Comme tous parents, l’enlèvement de nos enfants est la pire chose qui puisse arriver, la réaction sera celle de parents qui ont vécu le drame du kidnapping, ensuite selon le service gardien, les parents vont se calmer car l’espoir de récupérer ce qui leur appartient : leur enfant, va avoir un impact positif sur les raisons de placement, et les professionnels qui ont la mesure, si ils sont intègres et remplissent leur mission d’aide, tout se passera bien.

Si au contraire les professionnels s’approprient les enfants pour des raisons qui leur appartiennent, les parents vont connaître l’enfer, s’énerver, insulter et la machine à broyer les familles va faire son job. Triste constat mais réalité.
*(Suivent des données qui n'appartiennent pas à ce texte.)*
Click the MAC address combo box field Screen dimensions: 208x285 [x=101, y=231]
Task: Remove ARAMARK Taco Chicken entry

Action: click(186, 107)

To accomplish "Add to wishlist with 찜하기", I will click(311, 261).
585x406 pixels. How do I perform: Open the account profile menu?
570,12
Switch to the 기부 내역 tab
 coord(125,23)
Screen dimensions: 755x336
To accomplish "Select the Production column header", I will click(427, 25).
Je ne sais pas si c’est de bon conseil mais cela peut être une solution : PARENTS : dès que votre enfant vous confie de la maltraitance ; allez déposer une plainte à la brigade des mineurs et donnez copie de la plainte au service gardien qui est censé protéger votre enfant, leur force sera de renvoyer que ce n’est pas pour rien que l’on vous a retiré vos enfants, répondez alors que ce n’est pas à cet instant de la plainte que vous avez à prouver que vous êtes les bons parents de l’ASE mais que c’est votre devoir de signaler une maltraitance sur votre enfant confié à un service irréprochable en matière d’éducation et de ce qui est bon pour votre enfant.